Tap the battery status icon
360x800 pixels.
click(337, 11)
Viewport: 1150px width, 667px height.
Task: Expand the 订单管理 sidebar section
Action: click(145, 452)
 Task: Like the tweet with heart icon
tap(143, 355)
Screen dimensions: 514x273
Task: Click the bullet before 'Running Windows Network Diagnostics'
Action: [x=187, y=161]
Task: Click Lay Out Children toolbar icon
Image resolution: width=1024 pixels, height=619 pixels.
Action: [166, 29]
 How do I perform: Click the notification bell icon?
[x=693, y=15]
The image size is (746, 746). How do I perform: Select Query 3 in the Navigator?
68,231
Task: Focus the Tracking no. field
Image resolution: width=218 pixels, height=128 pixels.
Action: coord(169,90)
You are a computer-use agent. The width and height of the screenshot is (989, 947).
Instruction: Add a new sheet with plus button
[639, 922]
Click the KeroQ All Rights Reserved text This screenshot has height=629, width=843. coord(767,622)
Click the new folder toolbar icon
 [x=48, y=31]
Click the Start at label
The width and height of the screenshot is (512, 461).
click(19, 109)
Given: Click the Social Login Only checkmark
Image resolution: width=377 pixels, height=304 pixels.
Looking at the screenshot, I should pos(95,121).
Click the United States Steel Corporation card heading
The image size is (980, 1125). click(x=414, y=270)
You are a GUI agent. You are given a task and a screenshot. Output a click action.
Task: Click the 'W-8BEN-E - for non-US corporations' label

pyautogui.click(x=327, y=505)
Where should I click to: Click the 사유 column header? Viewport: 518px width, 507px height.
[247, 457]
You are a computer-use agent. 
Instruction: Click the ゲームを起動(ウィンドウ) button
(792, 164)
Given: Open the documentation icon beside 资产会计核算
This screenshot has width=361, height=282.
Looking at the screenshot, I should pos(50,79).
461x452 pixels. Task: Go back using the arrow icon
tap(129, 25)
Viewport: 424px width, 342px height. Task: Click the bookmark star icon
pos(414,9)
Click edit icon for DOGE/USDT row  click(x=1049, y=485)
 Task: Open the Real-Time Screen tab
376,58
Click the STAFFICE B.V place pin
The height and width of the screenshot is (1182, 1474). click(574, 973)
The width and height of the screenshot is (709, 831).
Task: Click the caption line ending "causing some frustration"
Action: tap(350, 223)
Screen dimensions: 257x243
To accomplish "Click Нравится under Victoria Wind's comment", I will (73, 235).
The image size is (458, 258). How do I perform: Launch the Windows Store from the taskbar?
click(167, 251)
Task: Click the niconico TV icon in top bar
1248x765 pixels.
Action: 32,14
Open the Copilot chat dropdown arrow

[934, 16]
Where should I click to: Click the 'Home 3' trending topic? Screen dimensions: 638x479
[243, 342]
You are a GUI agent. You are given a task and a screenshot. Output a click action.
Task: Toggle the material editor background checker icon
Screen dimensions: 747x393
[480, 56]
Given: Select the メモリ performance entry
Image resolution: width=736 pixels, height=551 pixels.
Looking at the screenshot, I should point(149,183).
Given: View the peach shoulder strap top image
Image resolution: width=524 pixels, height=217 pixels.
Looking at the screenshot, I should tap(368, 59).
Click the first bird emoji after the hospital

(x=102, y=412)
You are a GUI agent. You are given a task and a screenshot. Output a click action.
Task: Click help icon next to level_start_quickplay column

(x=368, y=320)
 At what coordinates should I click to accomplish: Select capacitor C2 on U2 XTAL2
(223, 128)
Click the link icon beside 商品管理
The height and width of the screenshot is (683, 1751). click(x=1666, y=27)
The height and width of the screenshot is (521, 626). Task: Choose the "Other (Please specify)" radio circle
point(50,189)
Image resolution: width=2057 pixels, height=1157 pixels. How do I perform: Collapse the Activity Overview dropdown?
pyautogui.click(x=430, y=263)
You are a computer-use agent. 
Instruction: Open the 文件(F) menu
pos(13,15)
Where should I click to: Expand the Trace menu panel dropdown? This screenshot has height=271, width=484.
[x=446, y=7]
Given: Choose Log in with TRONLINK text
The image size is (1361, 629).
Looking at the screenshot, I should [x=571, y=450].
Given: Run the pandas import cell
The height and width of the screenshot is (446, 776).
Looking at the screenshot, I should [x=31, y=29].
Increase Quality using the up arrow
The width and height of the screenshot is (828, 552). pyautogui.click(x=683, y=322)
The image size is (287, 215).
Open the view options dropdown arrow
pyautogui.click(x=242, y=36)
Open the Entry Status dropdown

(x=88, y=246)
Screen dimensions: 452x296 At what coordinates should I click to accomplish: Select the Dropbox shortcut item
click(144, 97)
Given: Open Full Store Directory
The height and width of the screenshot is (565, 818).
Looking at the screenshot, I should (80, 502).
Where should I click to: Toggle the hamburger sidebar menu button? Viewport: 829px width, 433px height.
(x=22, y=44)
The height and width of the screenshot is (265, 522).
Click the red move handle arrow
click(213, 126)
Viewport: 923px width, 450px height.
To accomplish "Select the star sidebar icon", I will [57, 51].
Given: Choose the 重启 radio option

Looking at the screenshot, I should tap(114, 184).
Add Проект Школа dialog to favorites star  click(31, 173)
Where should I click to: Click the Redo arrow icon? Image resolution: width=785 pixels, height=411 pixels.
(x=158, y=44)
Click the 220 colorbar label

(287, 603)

=====

Activity: Please copy only these lines, exactly: the first line of the records through the line containing "Given: Click the Social Login Only checkmark", ends included.

Finished task:
Tap the battery status icon
360x800 pixels.
click(337, 11)
Viewport: 1150px width, 667px height.
Task: Expand the 订单管理 sidebar section
Action: click(145, 452)
 Task: Like the tweet with heart icon
tap(143, 355)
Screen dimensions: 514x273
Task: Click the bullet before 'Running Windows Network Diagnostics'
Action: [x=187, y=161]
Task: Click Lay Out Children toolbar icon
Image resolution: width=1024 pixels, height=619 pixels.
Action: [166, 29]
 How do I perform: Click the notification bell icon?
[x=693, y=15]
The image size is (746, 746). How do I perform: Select Query 3 in the Navigator?
68,231
Task: Focus the Tracking no. field
Image resolution: width=218 pixels, height=128 pixels.
Action: coord(169,90)
You are a computer-use agent. The width and height of the screenshot is (989, 947).
Instruction: Add a new sheet with plus button
[639, 922]
Click the KeroQ All Rights Reserved text This screenshot has height=629, width=843. coord(767,622)
Click the new folder toolbar icon
 [x=48, y=31]
Click the Start at label
The width and height of the screenshot is (512, 461).
click(19, 109)
Given: Click the Social Login Only checkmark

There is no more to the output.